I’m sure if I had a quarter for every phone call a city or county official has received since last Wednesday, I could undoubtedly afford to move somewhere where snow and ice are only seen on the Facebook posts of people I’d left behind.

While I can’t say beyond a shadow of a doubt that none of the phone calls received by elected officials are of a positive nature – “Boy, those guys sure did a great job moving snow off my road!” – I’m willing to lay down some serious coin that the negative calls outweigh the positive contacts by at least a 10/1 margin, and that’s a very conservative estimate. I would also guess there is a direct correlation between the amount of snow that fell and the number of complaints. There’s nothing like a thick blanket of white to bring out the dark side of someone’s disposition, especially if a snow plow just filled in a driveway entrance or buried a vehicle that someone had invested an hour or more digging out.
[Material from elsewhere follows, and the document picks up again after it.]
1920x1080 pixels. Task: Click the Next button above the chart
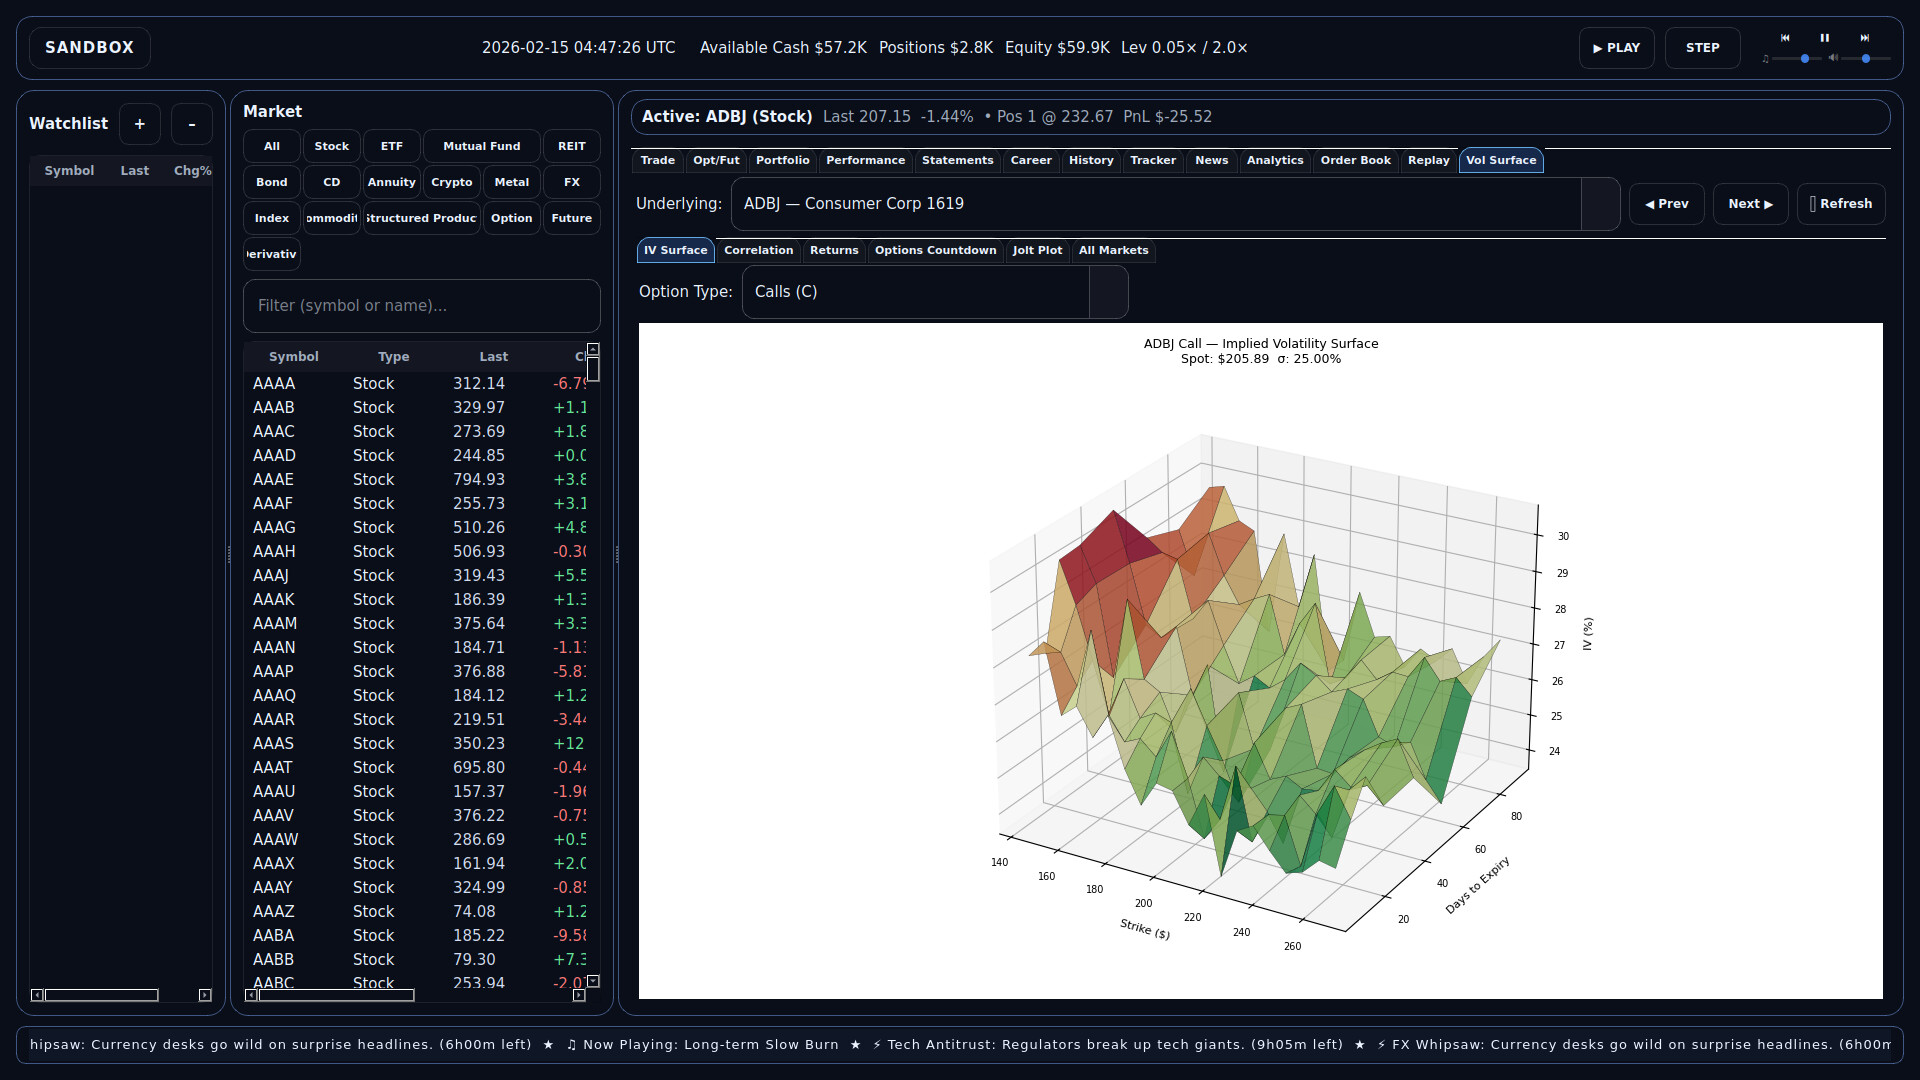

I know for a fact that the city of Hannibal’s practice of pushing snow to the center of Main Street has ruffled feathers both north and south of Broadway.

Let me say right here and now, you will not hear me throwing any verbal “snowballs” at the city’s Street Department. Those guys work long hours following a snowstorm in an effort to get city streets at least passable. And the protocol they follow when clearing streets has been mapped out in advance by city officials. While I’ve never seen the city’s “game plan” for snow moving, it’s a policy that’s guaranteed to not please everyone.

Although some business owners and residents along Main Street are unhappy with the practice of pushing snow to the center of that thoroughfare, it was only a year ago when a business owner on Broadway went before the City Council to complain that snow had been pushed to the curbs following last February’s 10-incher.

While it’s not my job to do “spin” work in behalf of the city, I certainly sympathize with officials who find themselves smack in the middle of an issue that doesn’t have an obvious answer. I liken the situation to being in the middle of an argument between one’s wife and mother. One gave birth to you. The other has the ability to make you wish you’d never been born.

I’ve heard that city hall’s approach is to encourage those with a stake in the downtown area to come together and decide what they’d like the city to do with future snow. I’m predicting now that the day a unanimous opinion is reached on this topic will be the same day my Pulitzer’s arrives. And if by some miracle an agreed upon solution drafted, I’m wondering if it will take into consideration the city’s cost, manpower and equipment limitations?

I’m guessing those unhappy with the city’s snow-moving policy will continue to gnash their teeth until March, maybe April, when last week’s 13 inches of snow are out of sight and out of mind.

There’s undoubtedly a lot of people right now who can’t wait for spring. Heading that list are elected officials with publicly-listed phone numbers.